Enunciado 1: De acordo com o trecho do texto sobre a Medida Provisória 870, qual lei determinou as competências do Conselho Nacional de Segurança Alimentar e Nutricional?
Enunciado 2: Escreva a continuação do texto sobre a Medida Provisória 870, começando logo após a última frase apresentada.

Trecho do texto:
____

Diversidade e combate à fome e desnutrição são eliminadas institucionalmente por Medida Provisória.
“A institucionalização da participação de representantes de diferentes setores da sociedade civil tem sido importante instrumento de escuta" / Montagem via Jotainfo e Agência Brasil
Além de reformular a composição ministerial do próximo governo, aMedida Provisória (MP) 870 de 2019, divulgada no primeiro dia de gestão de Jair Bolsonaro (PSL), também indicou as prioridades temáticas do mandato que se inicia em 2019.
Dois temas pelos quais o novo ocupante do Planalto demonstrou pouca proximidade, bem como os órgãos participativos a eles ligados, foram alvo da MP que instituiu a primeira reforma administrativa de Bolsonaro: segurança alimentar e a promoção de direitos LGBTI.
O Conselho Nacional de Segurança Alimentar e Nutricional (Consae), espaço responsável por levar demandas e propostas da sociedade civil ao governo, teve suas competências, determinadas pela Lei 11.346 de 2006, esvaziadas pela MP. Antes vinculado diretamente à Presidência da República, a Medida Provisória não menciona o Conselho como parte integrante da estrutura do Executivo.
“A institucionalização da participação de representantes de diferentes setores da sociedade civil [..] tem sido importante instrumento de escuta da sociedade civil para o aprimoramento de políticas públicas e fortalecimento do Estado brasileiro. O formato de participação social adotado pelo Brasil na área de segurança alimentar e nutricional tem sido exemplo para inúmeros países”, afirmaram em nota os conselheiros representantes da sociedade civil diante da notícia.
A nutricionista e pesquisadora Elisabetta Recine, indicada pela sociedade civil como presidenta do Consea em 2017, avaliou a modificação trazida pela MP como uma “mutilação”.
“Todo o processo de diálogo entre governo e sociedade civil, onde estes setores tinham a oportunidade de colocar suas necessidades e propostas, está comprometido. Coloca o Estado de costas para as necessidades da população, principalmente os grupos em situação de maior vulnerabilidade”, afirmou ao Brasil de Fato.

____

Trechos de dados:

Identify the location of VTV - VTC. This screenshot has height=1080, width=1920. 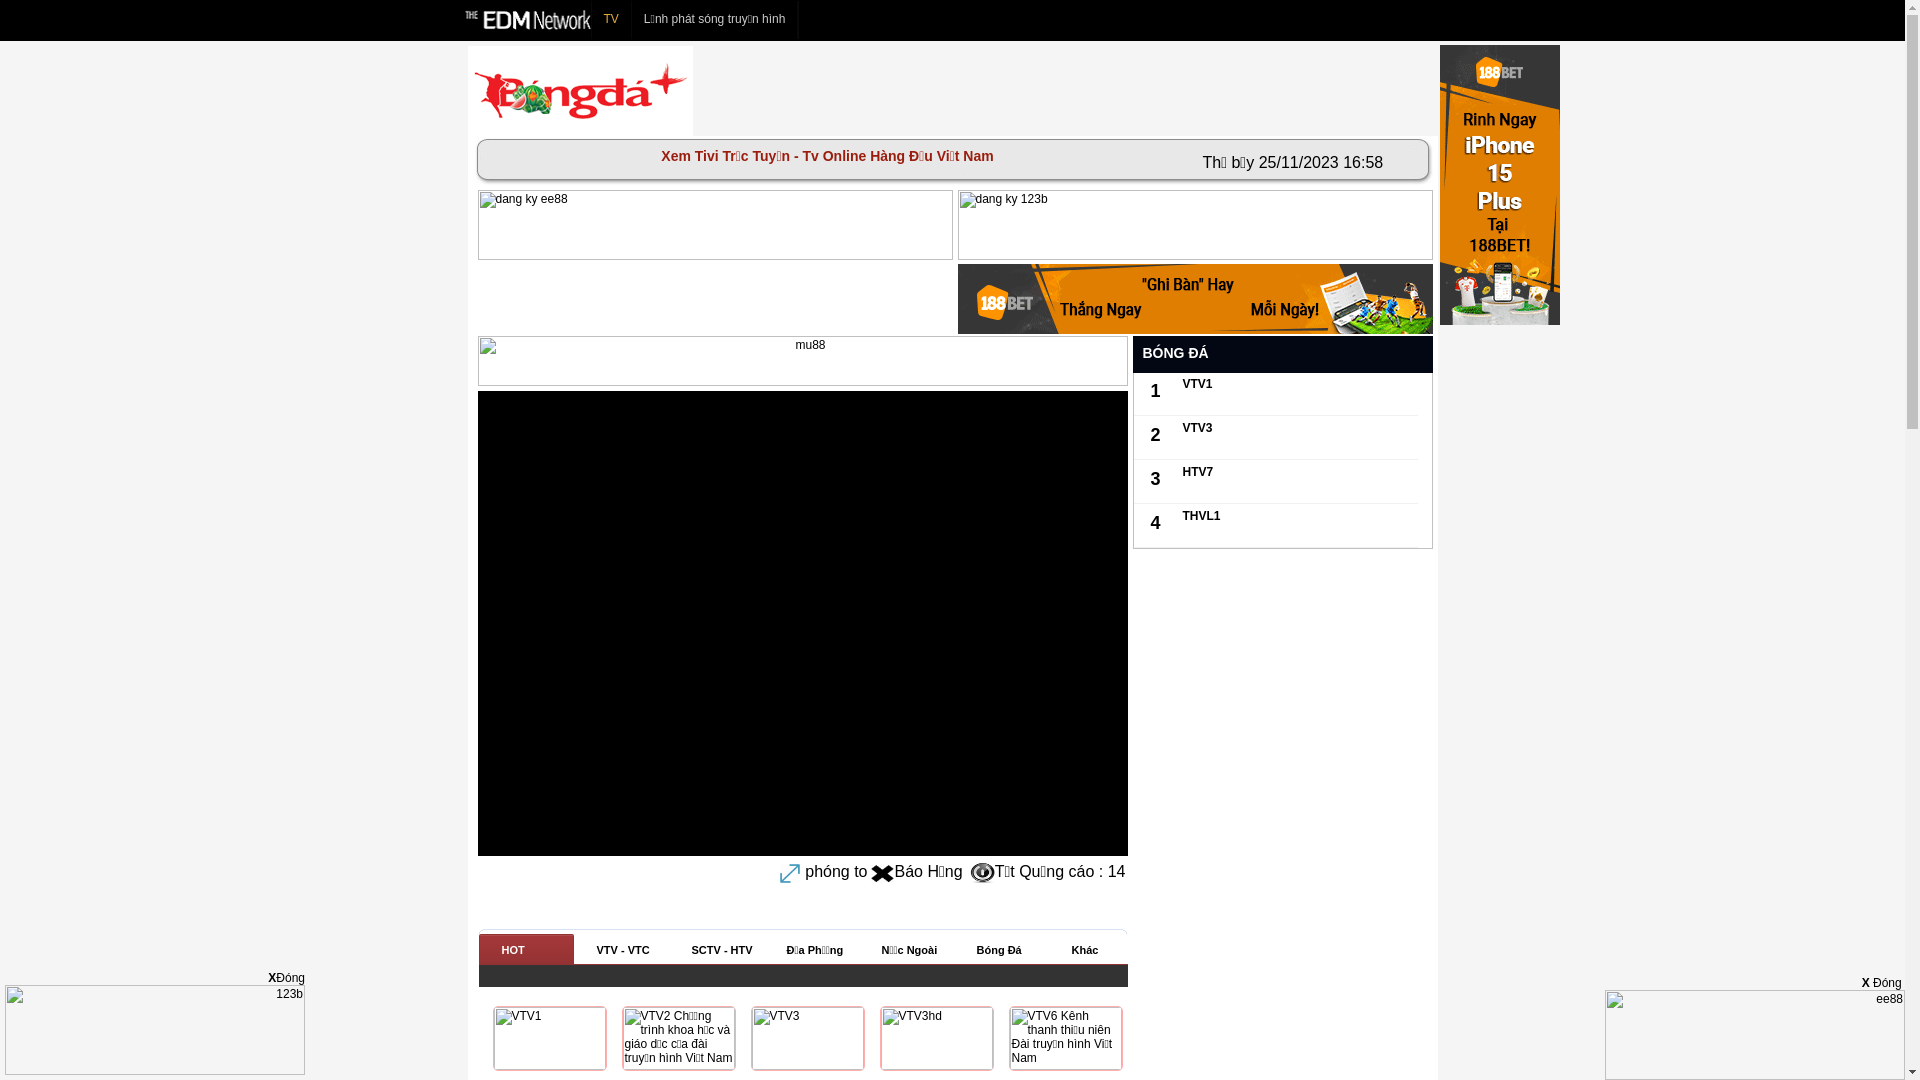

____

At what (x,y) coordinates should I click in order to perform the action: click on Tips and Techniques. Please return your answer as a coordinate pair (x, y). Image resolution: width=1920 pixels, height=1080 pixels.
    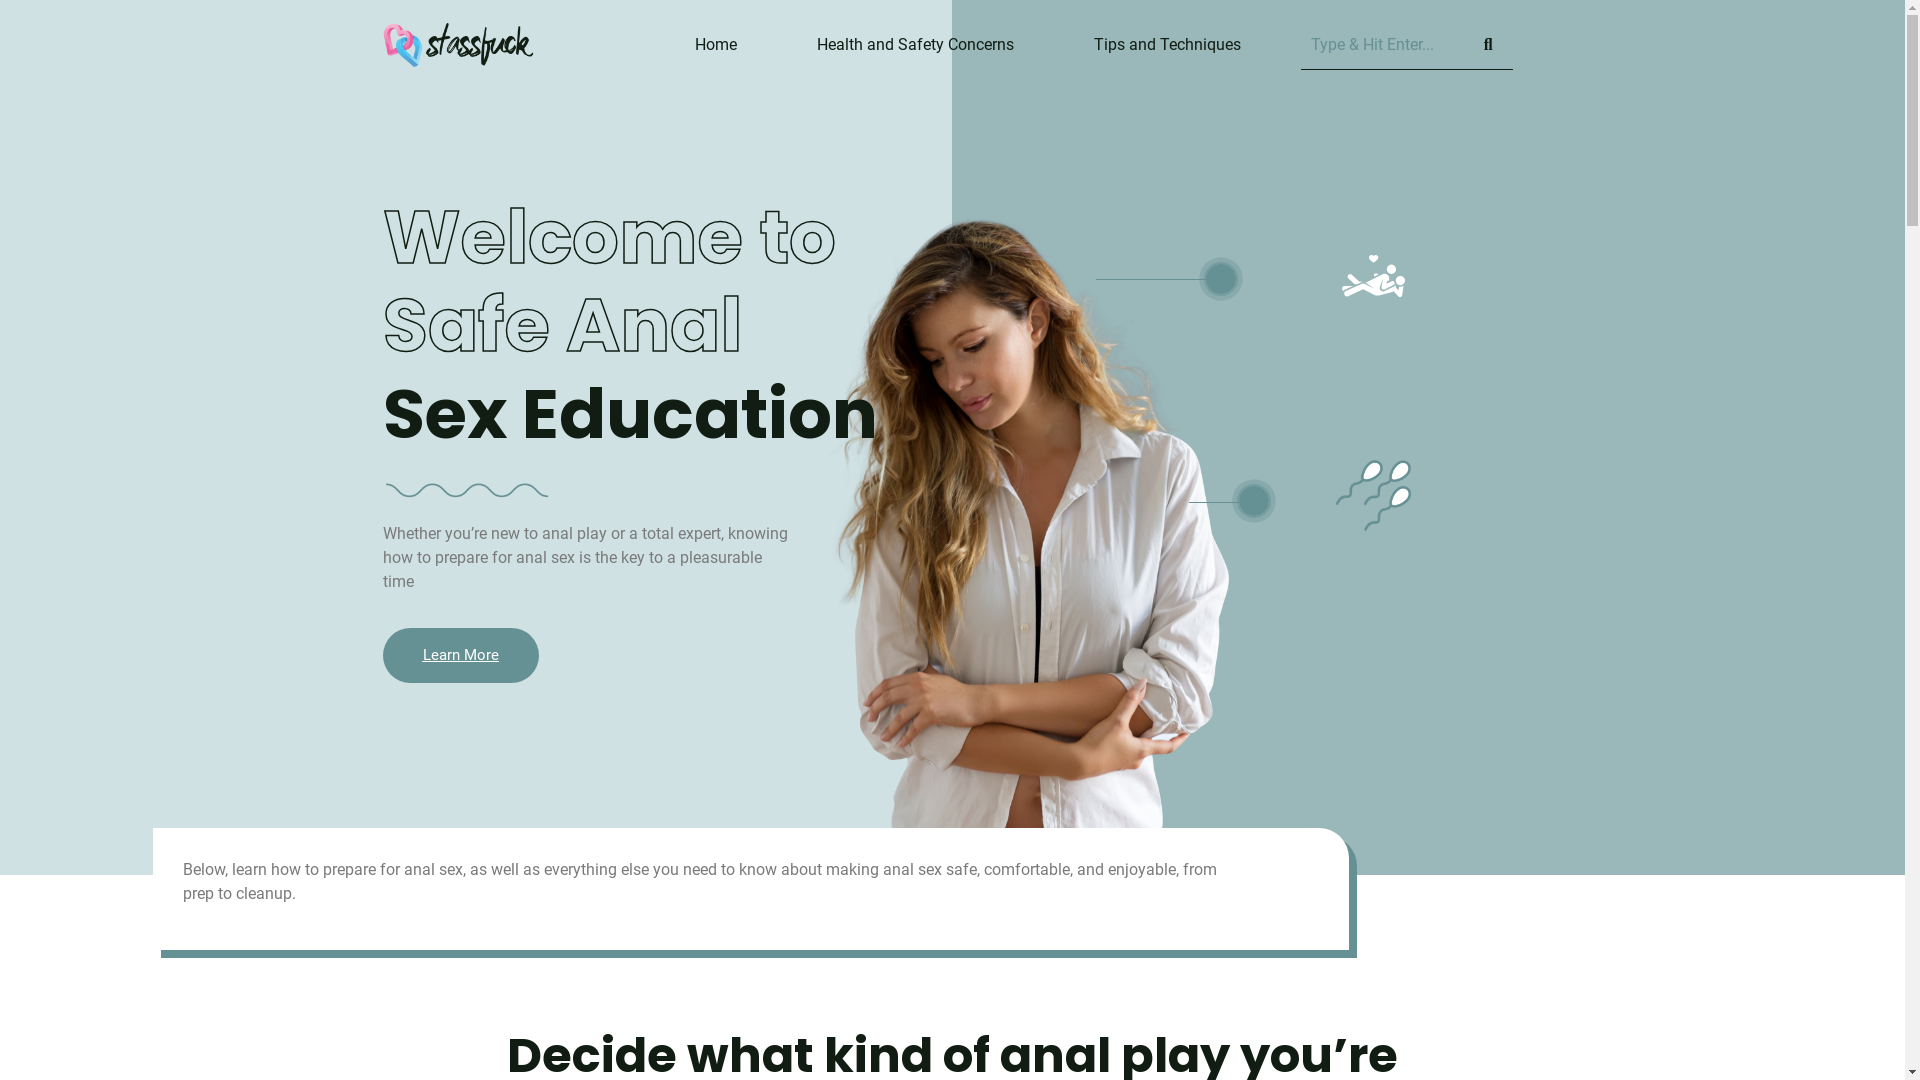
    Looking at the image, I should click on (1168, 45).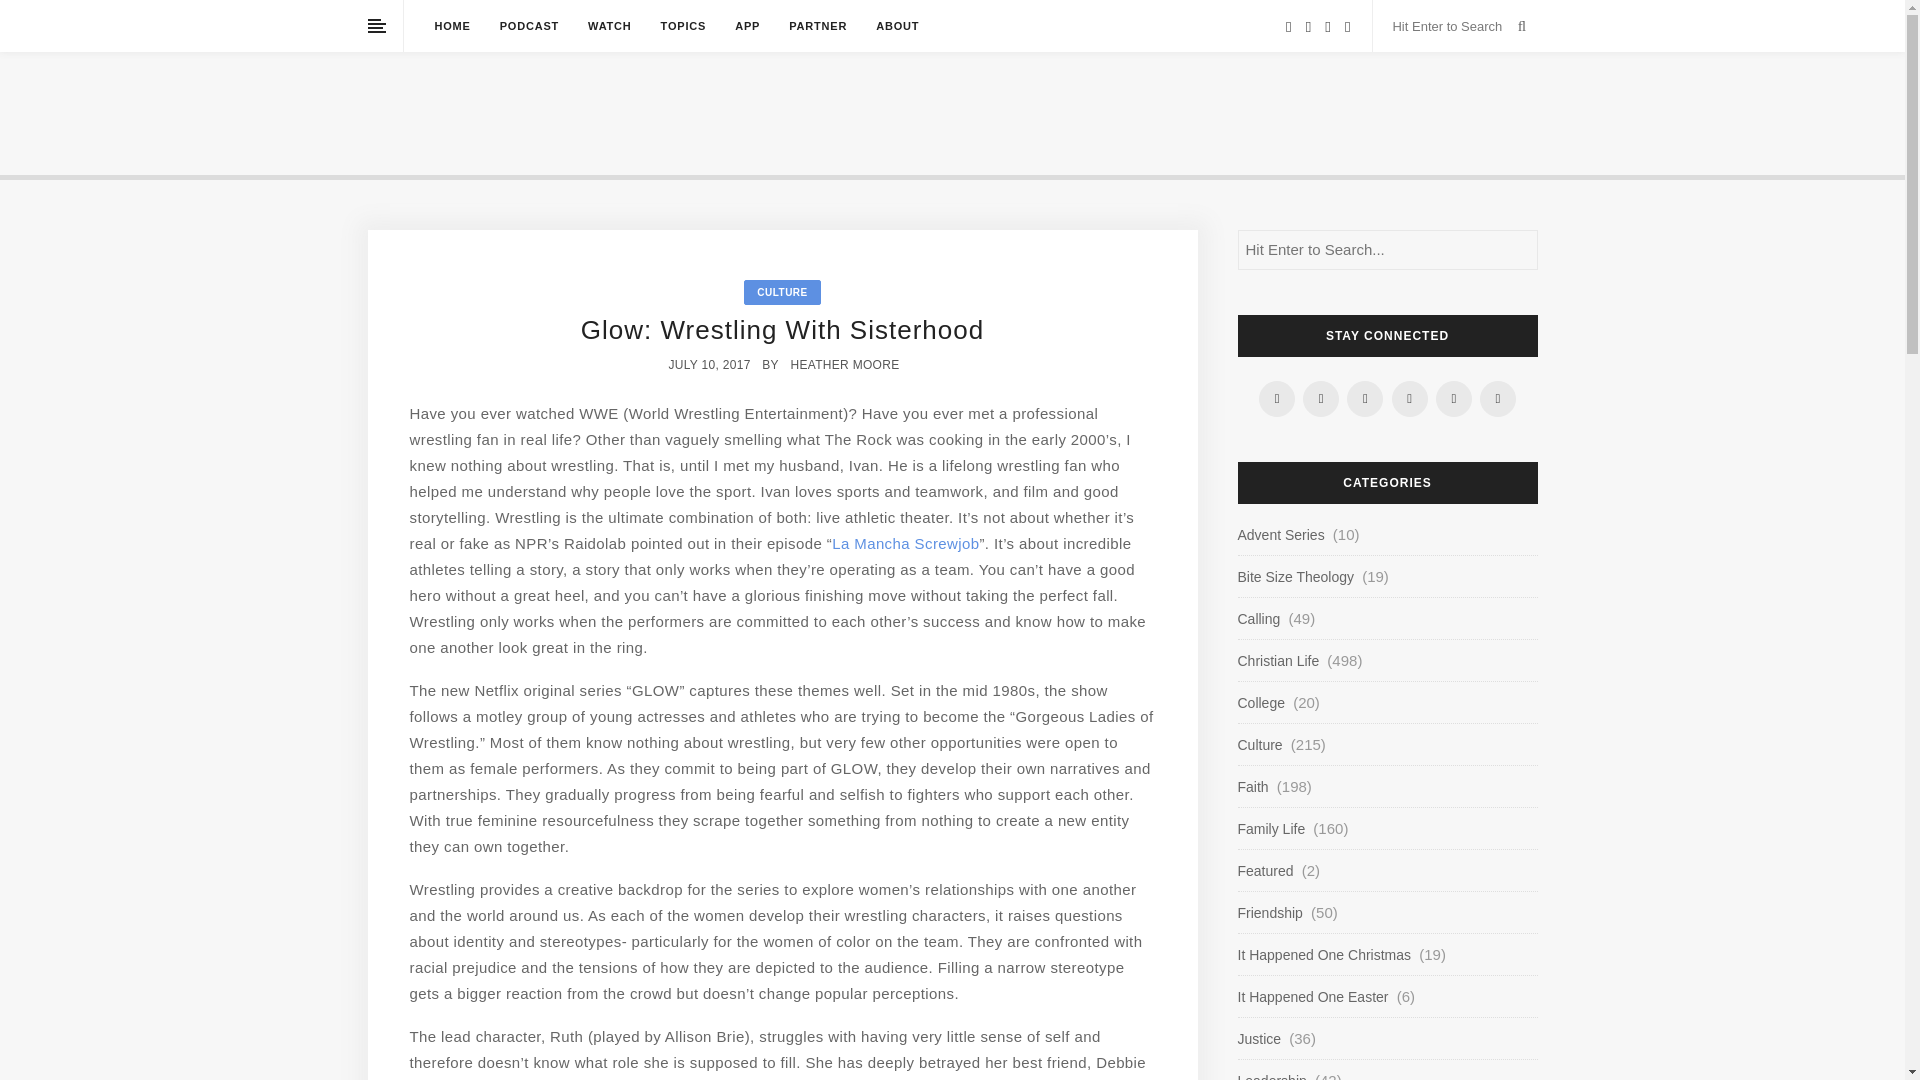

____

Resposta escrita 1: A Lei 11.346 de 2006.

Resposta escrita 2:
Recine explica que uma das principais funções dos conselhos, mais do que o de sugerir políticas públicas, é o de debater a articulação entre diversas ações. Como fruto dos debates no interior do Consea, e em outras instâncias, ela cita políticas de fomento à agricultura familiar, como o Programa de Aquisição de Alimentos e o Programa Nacional de Alimentação Escolar; ações de prevenção à obesidade e a formulação do Guia Alimentar para o Povo Brasileiro.
Já a questão LGBTI vive uma indefinição na reforma administrativa. O Conselho de Combate à Discriminação LGBT, conhecido como Conselho Nacional LGBT foi mantido. A dúvida é que secretaria nacional do Ministério das Mulheres, da Família e dos Direitos Humanos – comandado pela pastora e advogada Damares Alves – assumirá a Diretoria sobre questão LGBTI, antes vinculada à Secretaria de Promoção e Defesa dos Direitos Humanos, agora extinta. As alterações foram criticadas pela Associação Brasileira de Lésbicas, Gays, Bissexuais, Travestis, Transexuais e Intersexos (ABGLT).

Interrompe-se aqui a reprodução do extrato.